Dr. Bernardo Villegas, an economist and a framer of the 1987 constitution, wrote in a Manila Bulletin piece that “a good number of commissioners – not politicians themselves – raised serious objections against dynastic prohibition.” The following arguments in support of political dynasties are as follows:

  • Competent candidates may be unfairly barred from running just because of their political ties.
  • Prohibition may inhibit the right to be voted for.
  • Equal access to run for office must be accorded to all citizens.
  • The emergence of political dynasties is only a symptom of a deeper socioeconomic problem.
  • Political dynasties can address shorttermism, “the inability of political leaders to formulate and implement long-term solutions to long-term problems.”

Some dynastic politicians defend their presence in the political landscape, noting that their dealmaking process is inclusive of all sectors, regardless of party or status.

“Yung aming performance, very inclusive naman kami, di lang particular sa Castelo family or sa mga affiliation natin sa partido or kasamahan. It’s more of we also consult others, and even yung ating hindi man kakampi sa ngayon, we also listen to them kasi eventually, at the end of the day, kailangan talaga dito collective effort, group effort,” Rep. Precious Castelo of Quezon City said.
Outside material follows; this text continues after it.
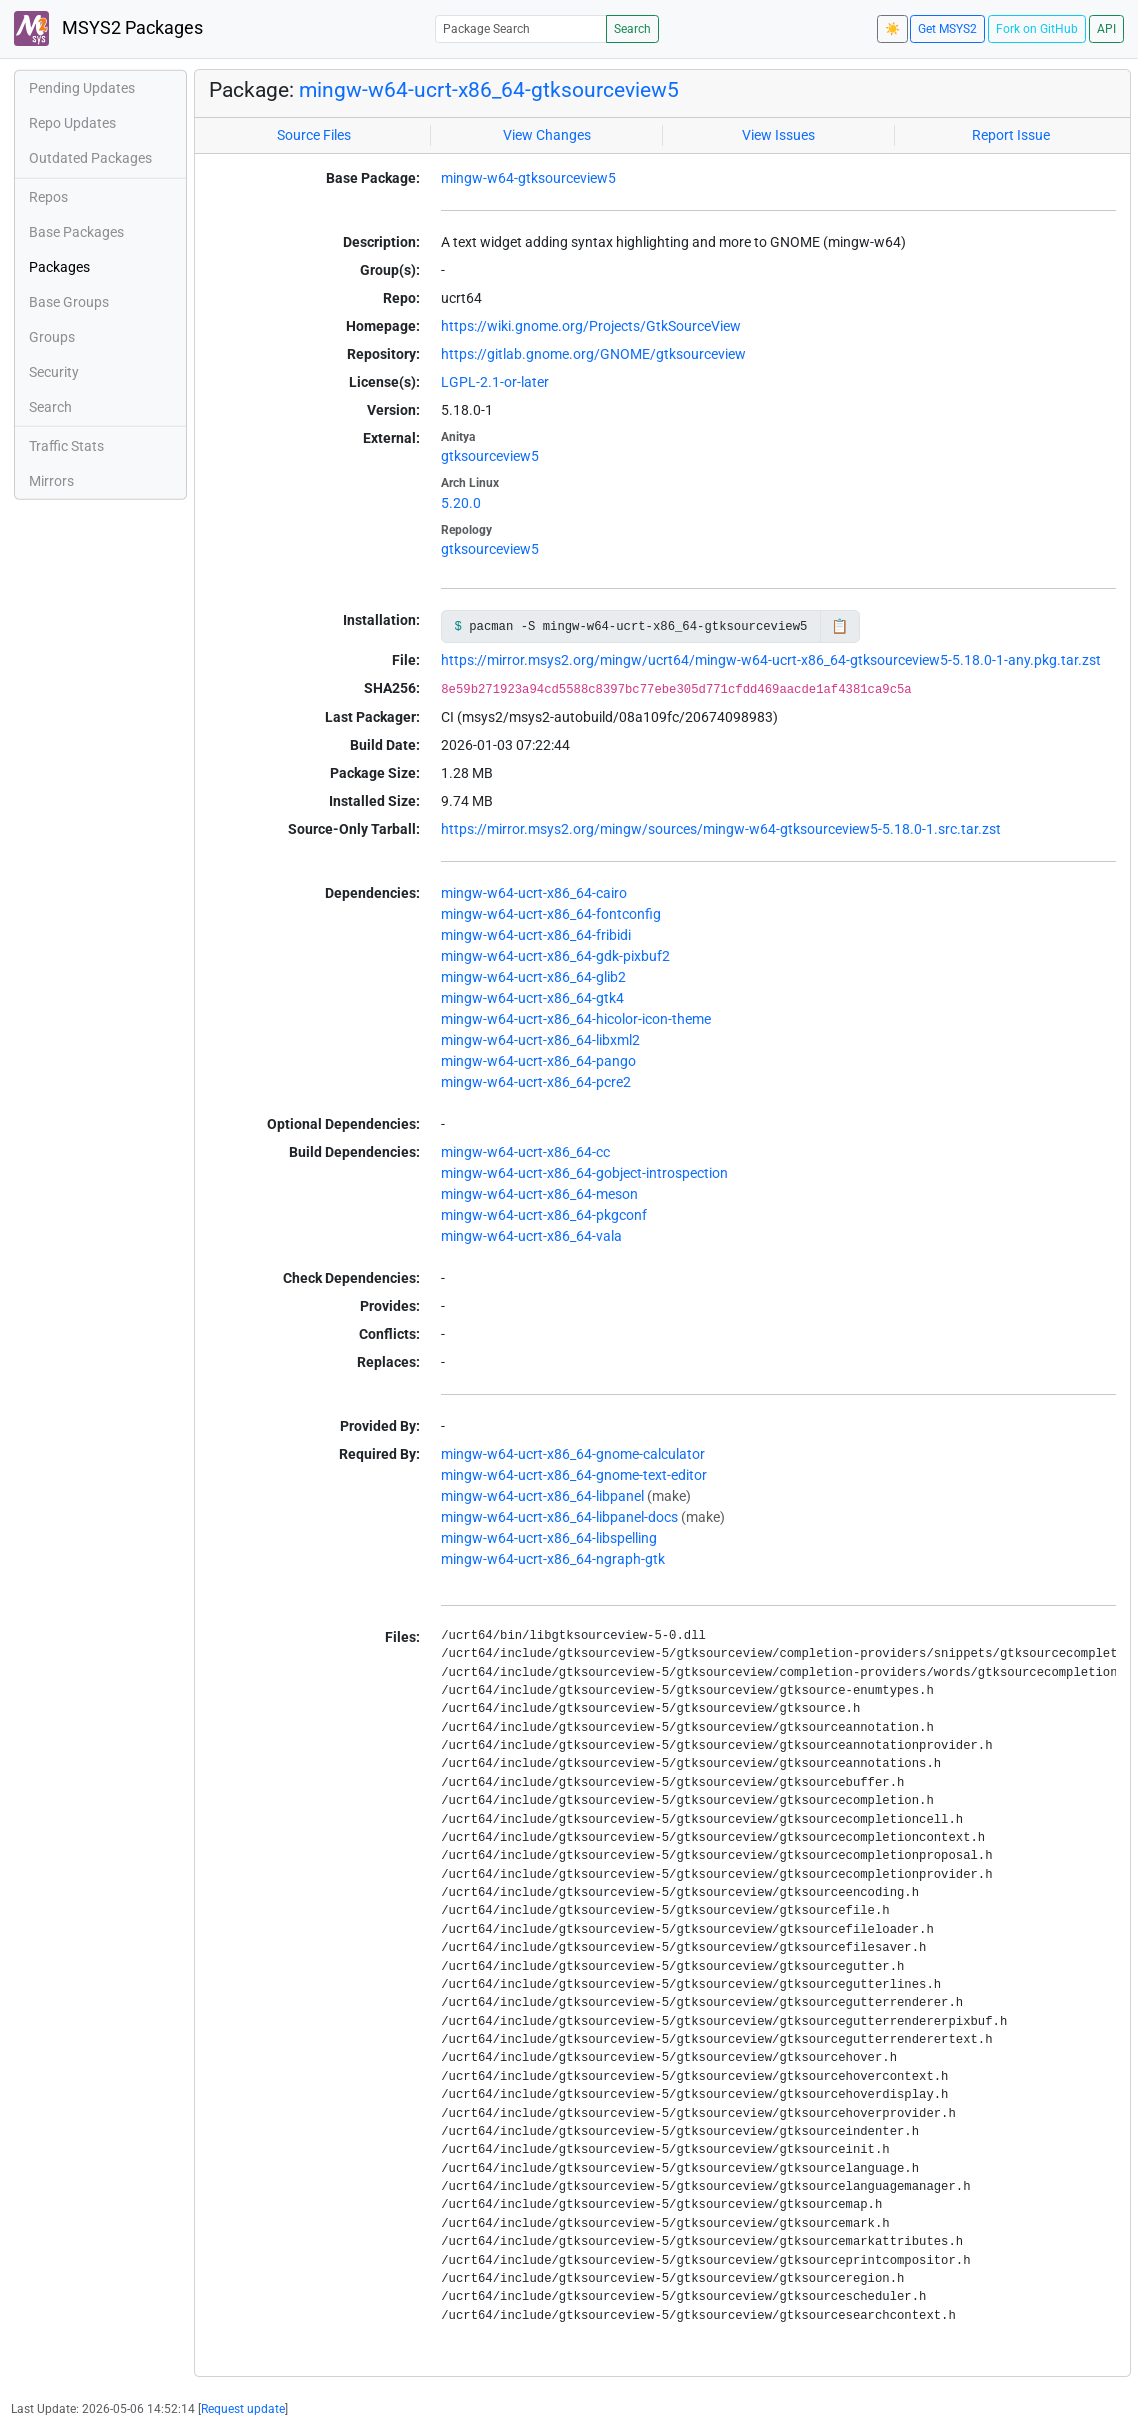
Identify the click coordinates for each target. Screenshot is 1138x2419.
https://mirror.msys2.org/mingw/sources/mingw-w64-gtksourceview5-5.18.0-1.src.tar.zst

Others, like Sen. Nancy Binay, said that elected officials are always the subject of the people’s will.

“Kahit sinuman ang nagnanais manilbihan bilang isang politiko – popular ka man o ordinaryong Pilipino – ay dumadaan sa proseso, bukas sa pagkilatis at kritisismo. We all subject ourselves to the will of the people. At the end of the day, nasa taumbayan ang kapangyarihang mag-halal o magtanggal,” the senator, daughter of a former vice president, said.